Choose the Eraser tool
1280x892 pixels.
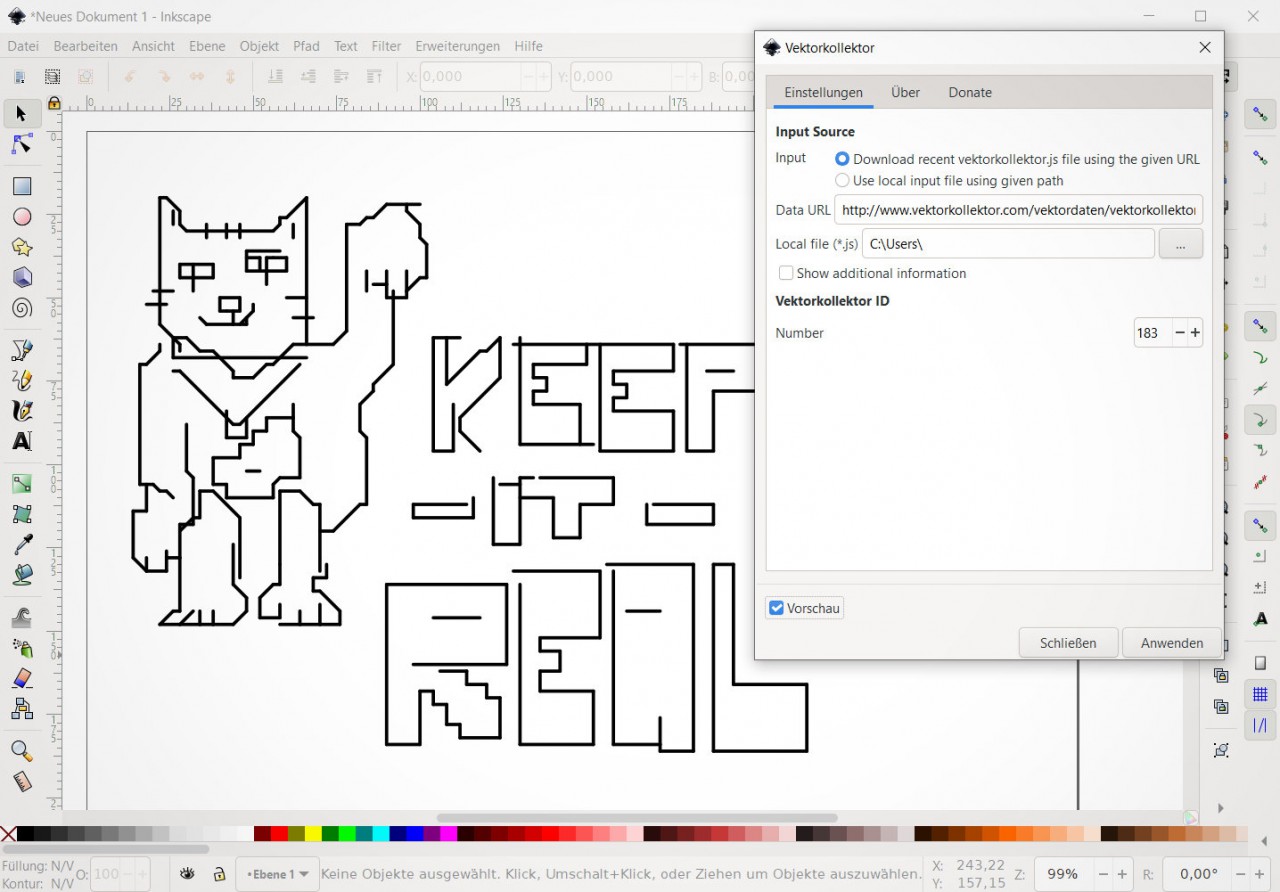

* * *

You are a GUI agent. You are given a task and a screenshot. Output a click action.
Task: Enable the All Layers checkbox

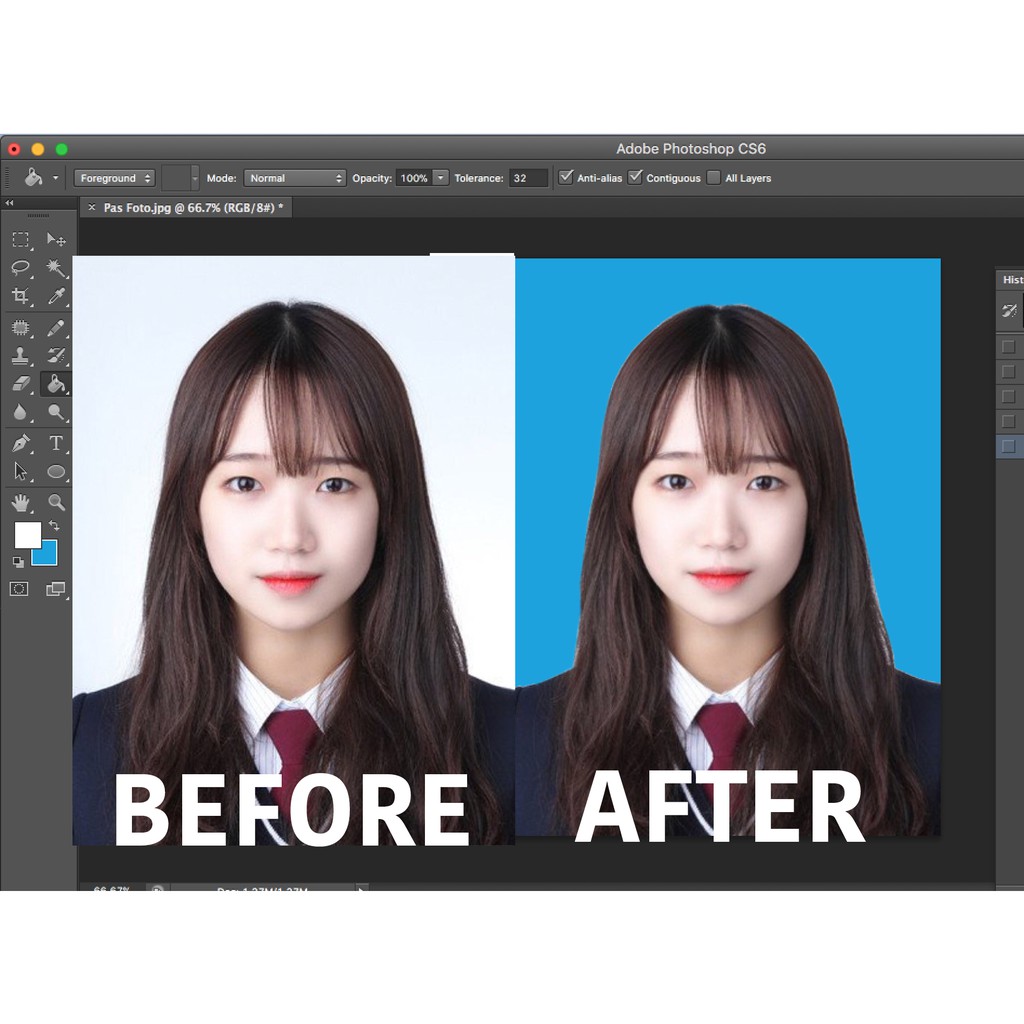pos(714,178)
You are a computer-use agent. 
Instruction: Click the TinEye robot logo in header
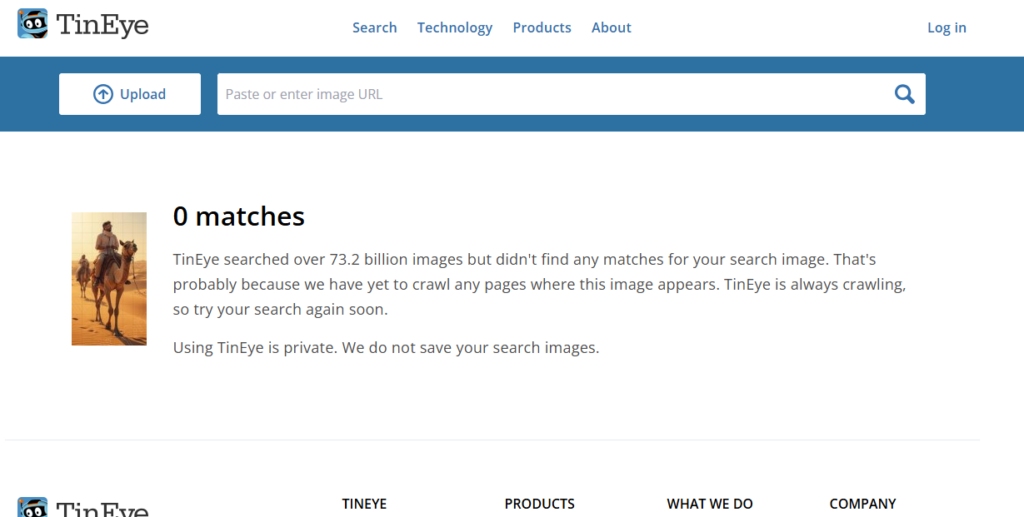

...

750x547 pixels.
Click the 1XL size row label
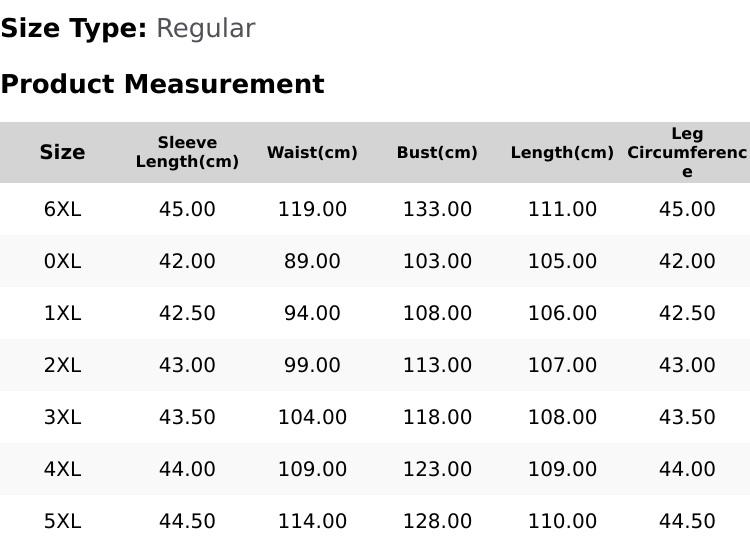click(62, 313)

GIVEN TASK: Pull out each line of the material above that contains the word "agent".

SOLVED EXERCISE:
You are a GUI agent. You are given a task and a screenshot. Output a click action.
You are a computer-use agent. 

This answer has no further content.